Bidding Wars Back with a Vengeance



Competition among buyers is hotting up, with a growing number of homeowners reporting bidding wars taking place across the country, a phenomenon that had all but disappeared during the worst days of the crash.

Bidding wars are back © Junial Enterprises - Fotolia.com

Andy Aley, a prospective home buyer in Seattle, told the Wall Street Journal that the revelation had taken him by surprise, saying: “It’s a little surprising because we thought bidding wars were done with.”

Having lodged a bid that was $23,000 above the asking price on a home he had identified earlier this year, Aley was stunned to find he had been outbid on the properly.

Industry analysts say that the emergence of bidding wars is catching a number of buyers off-guard, leaving many of them feeling frustrated, reports the WSJ.

Glenn Kelman, CEO of Redfin Corp., underscored the level of competitiveness buyers were facing:

“We’re writing a record number of offers, but we’re not seeing a record number of closings and that’s because it’s so competitive.”

So why are bidding wars hotting up all of a sudden?

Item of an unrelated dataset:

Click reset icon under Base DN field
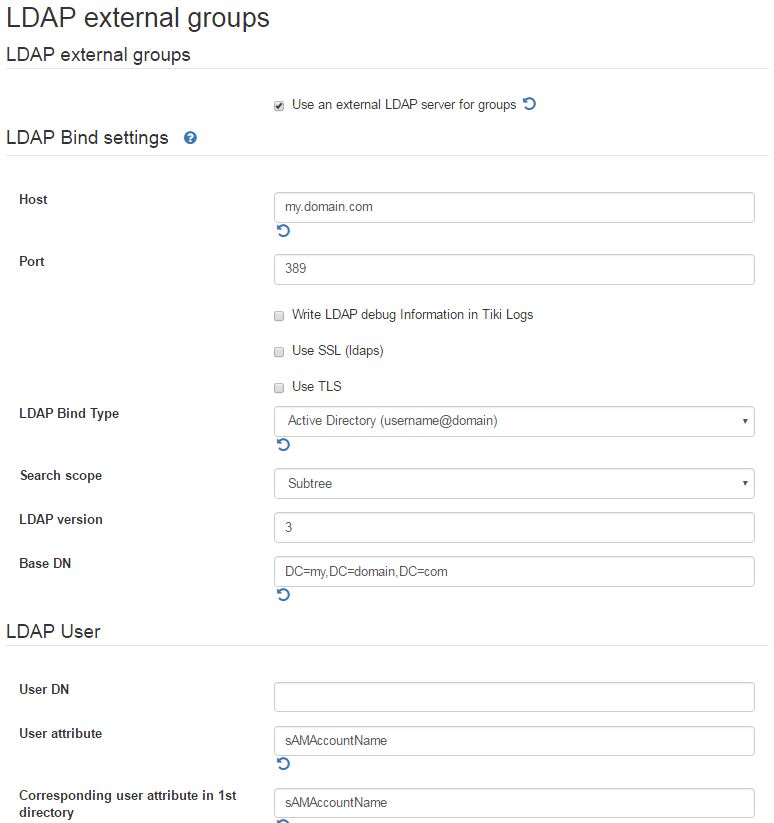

The reason is that inventories are finally beginning to dry up in numerous markets across the nation – the resulting decrease in listed properties means that buyers are once again scrambling after the same homes.

One of the problems is that many sellers have grown fed up with the low value of homes these days, and are unwilling to sell their homes for significantly less than they originally paid for it, instead preferring to pull their homes off the market and wait things out.

In addition, a growing number of investors have made a significant dent on inventories, buying up homes in bulk.

According to the Wall Street News however, the bidding wars can only be a good thing, claiming they are yet more evidence that demand for housing is beginning to pick up.

Comments

  1. Actually I’ve been hearing about this from investors. It could be an indication of lower inventory in some areas, but this is happening in areas where there is plenty of inventory. The main factor seems to be that the properties being bid up are in very good condition, and are easy to find listed on the internet. The easier a property is to find, the more people there will be making offers on it – especially if the listing is low priced relative to the peak. But these bid prices are still well below the market prices we saw during the boom years, even though buyers are outbidding each other to some extent. We also saw this with HUD houses during the boom years, as they were so easy to find online at the time.

    • Mike Wheatley says:

      I guess that kind of underlines the importance of hiring a great real estate agent and ensuring your home is well-marketed then!